# Tokenization and Lemmatization/Stemming in python
 
- The goal of this notebok is to demonstrate the word stemming capabilities of the [nltk](https://www.nltk.org/) and [spaCy](https://spacy.io/) package


### Use Natural Language Tool Kit to retrieve lemma and stem of words in a sample text file

In [1]:
# Import Natural Language Tool Kit packages
import nltk
from nltk.tokenize import word_tokenize
from nltk.corpus import wordnet
from nltk.stem import porter, WordNetLemmatizer

In [2]:
# Read text file containing stop words, or a set of commonly used words which are likely irrelevant to
# proposal sorting and thus are filtered out before the natural language processing occurs
with open('../utils/stopwords.txt', 'r') as test_file:
    tmp = test_file.readlines()
    stop_words = [val.strip('\n') for val in tmp]

In [3]:
nltk.download('wordnet')  # lexical database for the English language
nltk.download('punkt')  # tokenizer which divides text into a list of sentences
nltk.download('averaged_perceptron_tagger')  # tags words with their part of speech

[nltk_data] Downloading package wordnet to /Users/tking/nltk_data...
[nltk_data]   Package wordnet is already up-to-date!
[nltk_data] Downloading package punkt to /Users/tking/nltk_data...
[nltk_data]   Package punkt is already up-to-date!
[nltk_data] Downloading package averaged_perceptron_tagger to
[nltk_data]     /Users/tking/nltk_data...
[nltk_data]   Package averaged_perceptron_tagger is already up-to-
[nltk_data]       date!


True

In [4]:
# Read in some example text to play with.
with open('../proposal_data/Cycle25/0001.txtx', 'r') as test_file:
    text = test_file.readlines()
    text = [val.strip('\n') for val in text]

In [5]:
# remove new line characters
text = [val.strip('\n') for val in text]

In [6]:
text

['Hubble Space Telescope',
 '',
 'Cycle 25 AR Proposal',
 '',
 '1',
 '',
 'Numerical Modeling of Superluminous and Peculiar',
 'Supernovae',
 'Scientific Category: Stellar Physics',
 'Scientific Keywords: Circumstellar Matter, Massive Stars, Radiative Transfer, Supernovae, Transients',
 'Budget Size: Regular',
 'Theory: Yes',
 '',
 'Abstract',
 'The Hubble Space Telescope (HST) has been instrumental in elucidating the nature of the intriguing',
 'superluminous supernovae (SLSNe) explosions by providing unparalleled observations of the progenitor stars,',
 'supernova imposters such as "Luminous Blue Variables" (LBVs) and their host galaxy properties.
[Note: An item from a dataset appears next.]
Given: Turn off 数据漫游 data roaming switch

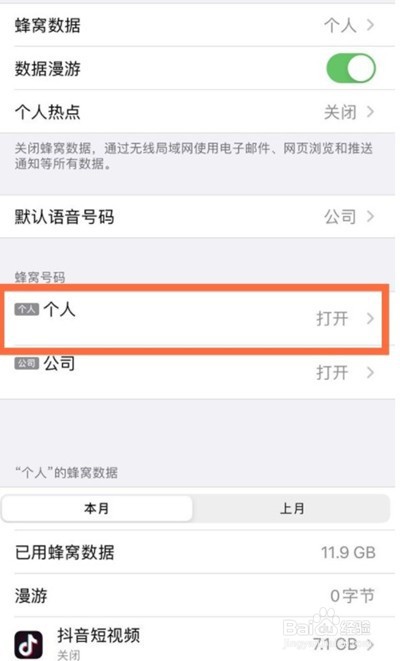Looking at the screenshot, I should [351, 68].
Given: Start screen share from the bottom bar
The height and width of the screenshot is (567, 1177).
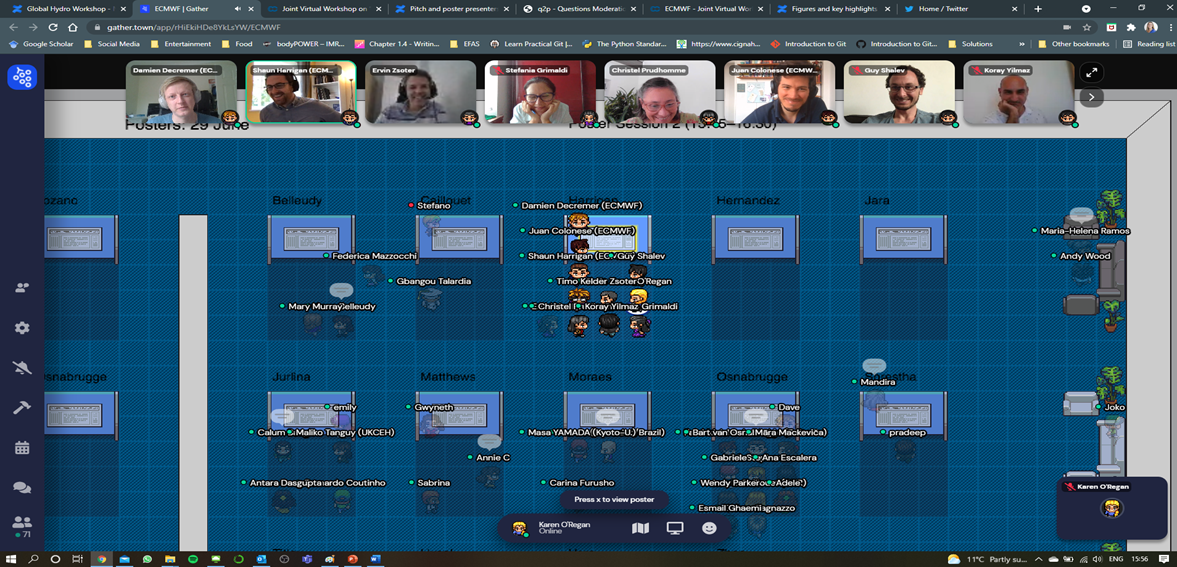Looking at the screenshot, I should 675,528.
Furthermore,',
 'HST has directly imaged one of the earliest SLSN discovered, SN 2006gy, more than two years after the',
 'explosion. Now, more than a decade since the first modern discovery of SLSNe and with more than a hundred',
 'members of the class observed, the question on the explosion and energy input mechanism of these',
 'unpreced

In [7]:
# Generate a lexicon by separating all of the words at spaces
lexicon = [val.split(' ')[0] for val in text if val != '']

In [8]:
for word in lexicon[:10]:
        print(word)

Hubble
Cycle
1
Numerical
Supernovae
Scientific
Scientific
Budget
Theory:
Abstract


In [9]:
# Tokenize words in the lexicon
lexicon = [word_tokenize(word) for word in lexicon if len(word) != 0]

In [10]:
def nltk2wn_tag(nltk_tag):
    """
    Convenience function for converting NLTK Part of Speech (POS) tags to wordnet equivalents
    """
    if nltk_tag.startswith('J'):
        return wordnet.ADJ
    elif nltk_tag.startswith('V'):
        return wordnet.VERB
    elif nltk_tag.startswith('N'):
        return wordnet.NOUN
    elif nltk_tag.startswith('R'):
        return wordnet.ADV
    else:
        # If it's unclear what it is, just assume the default [NOUN]
        return wordnet.NOUN

In [11]:
# Determine the proper parts-of-speech tag for each token and convert them from NLTK to wordnet
final_lexicon = []
for lex in lexicon[:-1]:
    pos_tag = nltk.pos_tag(lex)  # determine the part of speech (POS) tag
    wdnet_pos_tag = nltk2wn_tag(pos_tag[0][1])  # retrieve the wordnet equivalent POS
    final_lexicon.append((lex[0], wdnet_pos_tag))  # append the word and it's wordnet POS to a final lexicon

In [12]:
final_lexicon[0]

('Hubble', 'a')

In [13]:
# Use the wordnet lemmatizer to group together various forms of a word
lemmatizer = WordNetLemmatizer()

In [14]:
# Use the robust Porter Stemmer to reduce words to their stems
stemmer = porter.PorterStemmer()

In [15]:
for lex in final_lexicon[:10]:
    print(f'Word: {lex} \nLemma: {lemmatizer.lemmatize(lex[0], pos=lex[1])}\nStem: {stemmer.stem(lex[0])}\n')

Word: ('Hubble', 'a') 
Lemma: Hubble
Stem: hubbl

Word: ('Cycle', 'n') 
Lemma: Cycle
Stem: cycl

Word: ('1', 'n') 
Lemma: 1
Stem: 1

Word: ('Numerical', 'a') 
Lemma: Numerical
Stem: numer

Word: ('Supernovae', 'n') 
Lemma: Supernovae
Stem: supernova

Word: ('Scientific', 'n') 
Lemma: Scientific
Stem: scientif

Word: ('Scientific', 'n') 
Lemma: Scientific
Stem: scientif

Word: ('Budget', 'v') 
Lemma: Budget
Stem: budget

Word: ('Theory', 'n') 
Lemma: Theory
Stem: theori

Word: ('Abstract', 'n') 
Lemma: Abstract
Stem: abstract



<hr>

### Perform the same steps using a class-based approach with spaCy.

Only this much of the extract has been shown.